Landdieren die geregeld te water gaan, moeten speciale eigenschappen ontwikkelen om vlot van omgeving te kunnen wisselen. Onder water kunnen ze te kampen krijgen met zuurstoftekort of hinder bij verplaatsingen, weer boven water kan een waterfilm op de huid de warmteregulatie hinderen of schimmelvorming uitlokken.

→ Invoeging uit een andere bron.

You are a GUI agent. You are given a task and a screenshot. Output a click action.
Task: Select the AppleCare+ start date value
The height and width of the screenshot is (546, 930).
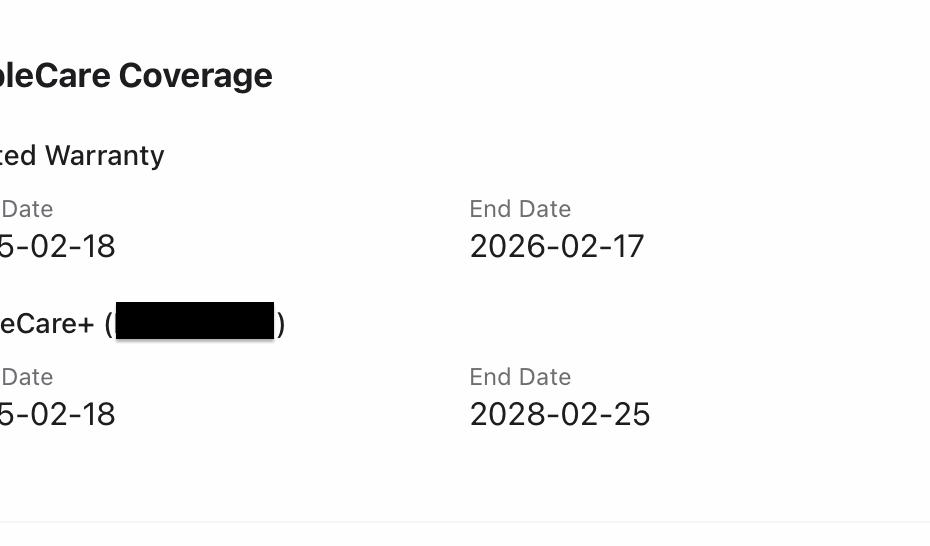[58, 414]
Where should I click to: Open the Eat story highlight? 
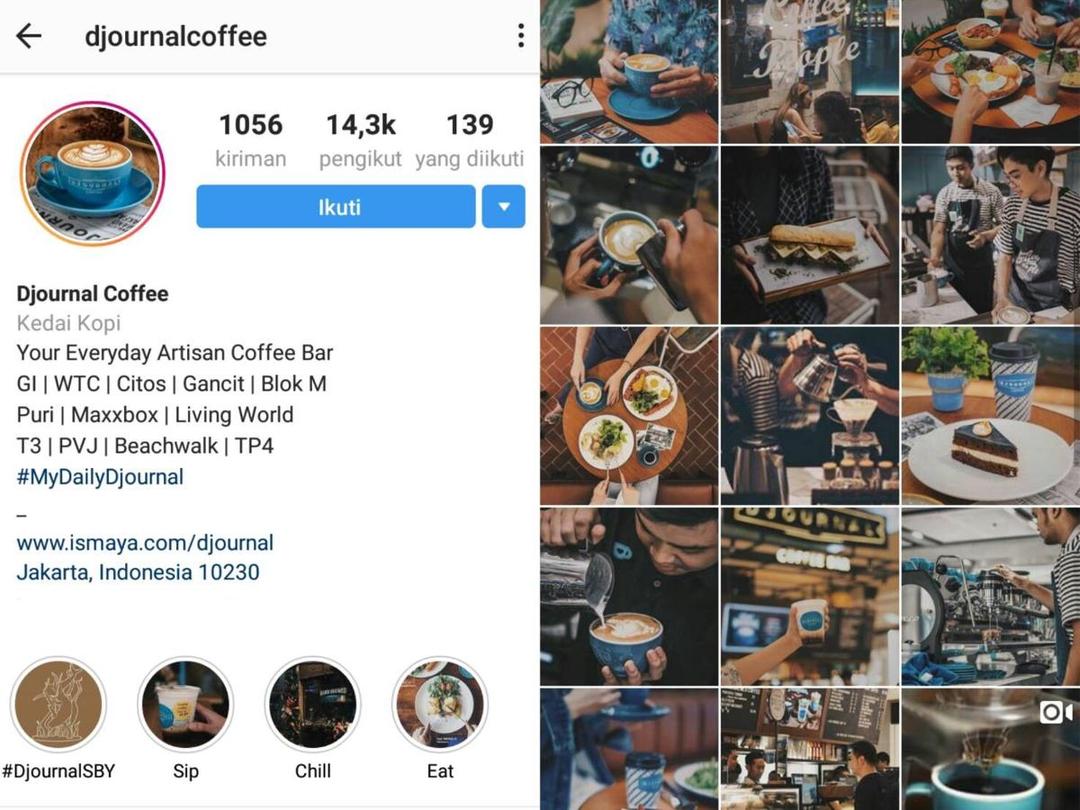pos(440,703)
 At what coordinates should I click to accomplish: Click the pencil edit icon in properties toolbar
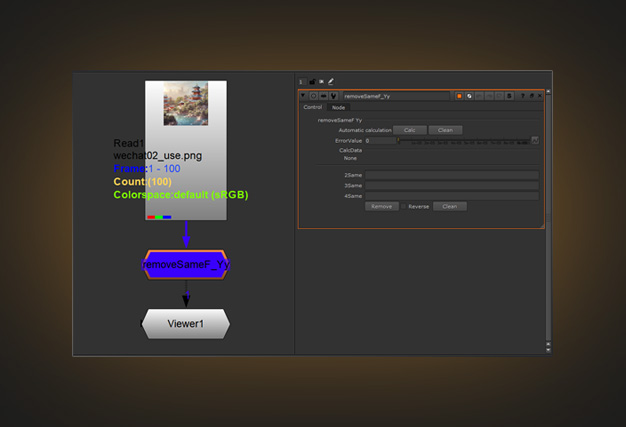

Bioloog Simon Baeckens (UAntwerpen) en zijn collega’s beschrijven in The Journal of Experimental Biology hoe bepaalde landhagedissen zich aan een leven in water hebben aangepast. Met een elektronenmicroscoop bekeken ze de huid van de diertjes. Ze ontdekten dat de microstructuur van de huid van landhagedissen die geregeld te water gaan anders is dan die van verwante pure land- diertjes, met onder meer langere haarachtige uitsteeksels die waterafstotend werken. De waterafstotende huid maakt het mogelijk dat de dieren luchtbelletjes in de neusgaten ‘meenemen’, die ze onderwater kunnen gebruiken voor hun ademhaling.

Landhagedissen die geregeld te water gaan, ontwikkelen een waterafstotende huid.

Andere onderzoekers melden in Proceedings of the National Academy of Sciences dat de neus van zoogdieren ontstaan is uit de kaken van reptielen (zoals hagedissen). Ze kwamen tot die conclusie door bepaalde cellen in de embryonale ontwikkeling individueel te volgen.